Há mais de 10 anos que pessoalmente ambiciono a regulamentação do lobbying e a APECOM, a associação que dirijo, também. Tem sido muito frustrante…
Regulamentação que já foi votada cinco vezes.
Sim, muitas. Confesso que já perdi a conta. Assim como já perdi a conta às vezes que disse “é desta”. Aliás, tenho um artigo publicado, em que o título é mesmo “Será que é desta?”. Mas não foi, em nenhuma das vezes que eu achei que era desta.
A boa notícia é que posso afirmar com muita certeza que é desta que Portugal vai ver a representação de interesses legítimos, ou o vulgo chamado lobbying, regulamentado.
E é desta?
A boa notícia é que posso afirmar com muita certeza que é desta que Portugal vai ver a representação de interesses legítimos, ou o vulgo chamado lobbying, regulamentado. Ao longo destes anos tenho reunido várias vezes com os grupos parlamentares e, pela primeira vez em todos estes anos, encontrei os vários grupos parlamentares muito empenhados em ver esta lei entrar em vigor. Encontrei-os também numa grande sintonia relativamente ao que será a legislação, tendo apenas algumas divergências, duas ou três, mas penso que chegarão a acordo para que a lei possa ver a luz do dia.
Quais são essas duas ou três divergências? Qual é a vossa posição, sobre cada uma delas?
Nós defendíamos três coisas fundamentais. Uma é que o registo dos lobistas seja universal, online e único.
Ou seja, para evitar ser preciso fazer esse registo em diversas entidades.
Exato. De todos estes projetos de lei, o do Chega não defende um registo único, mas isto pode mudar. É importante que as pessoas entendam que a lei foi votada na globalidade. Mas descendo à Comissão, todos os grupos parlamentares vão tentar chegar a acordo para que saia um texto único, que seja um encontro de vontades de todos os grupos parlamentares. E é muito possível que, entretanto, o Chega chegue também à conclusão que é importante que o registo único seja contemplado. Por que nós achamos que o registo único é fundamental? É fundamental porque estamos a falar de transparência.
E, não havendo registo único, estamos a criar uma série de complicações. Ora bem, pensemos que temos a Assembleia da República, temos o Governo, temos a Presidência da República, depois temos 308 autarquias e temos milhares de juntas de freguesia. Se dermos oportunidade a cada uma destas entidades públicas poderem ter o seu registo…
Se estamos a criar uma legislação para que haja transparência e combater a corrupção, não me parece que o ideal seja estarmos a proporcionar situações em que seja possível haver situações mais dúbias.
É uma loucura.
Imaginem a loucura que é, certo? E, de facto, diz o povo e bem, que quem cria dificuldades vende facilidades. Ora, se estamos a criar uma legislação para que haja transparência e combater a corrupção, não me parece que o ideal seja estarmos a proporcionar situações em que seja possível haver situações mais dúbias.

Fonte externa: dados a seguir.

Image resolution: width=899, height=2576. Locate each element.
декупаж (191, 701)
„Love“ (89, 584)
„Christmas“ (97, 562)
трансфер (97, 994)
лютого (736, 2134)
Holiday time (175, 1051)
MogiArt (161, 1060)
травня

Acredito que esse ponto será ultrapassado.
Estivemos com o Chega, foi muito sensível a este ponto e, portanto, eles vão rever esse ponto. A Iniciativa Liberal também tem esta questão do registo não ser único. Espero também que também repense essa questão. De resto, embora o projeto de lei do PS não tenha o registo único — o PS apresentou o projeto de lei antigo –, são a favor também, foi o conhecimento que tive no encontro que tivemos com os deputados do Partido Socialista. Quanto a isso, não vai haver qualquer questão. Portanto, estamos muito positivos.
Quais são, para a APECOM, os outros pontos essenciais?
Há outra questão que para nós não é nenhuma exigência. Não tem a ver connosco, só queremos que a lei seja eficiente, mas que pode fazer com que haja algumas discordâncias em termos de grupos parlamentares, que é onde o registo de transparência vai funcionar. Se é na Assembleia da República, se é na Autoridade da Transparência, isso é uma questão que eles têm que chegar a acordo, não é connosco.
Depois temos outro tema, que para nós não é fulcral, mas que pode ser em termos de reputação da própria atividade, que é a participação dos advogados na atividade. Também não há unanimidade desse ponto. Há projetos de lei que permitem a atividade aos advogados, desde que registados, e há projetos de lei que, pura e simplesmente, não permitem a atividade aos advogados e solicitadores. Ora, não se pode proibir a um advogado ir ao Parlamento. O que significa que nós consideramos que há aqui um alçapão na lei, porque com uma procuração forense qualquer advogado vai ao Parlamento e faz representação de interesses.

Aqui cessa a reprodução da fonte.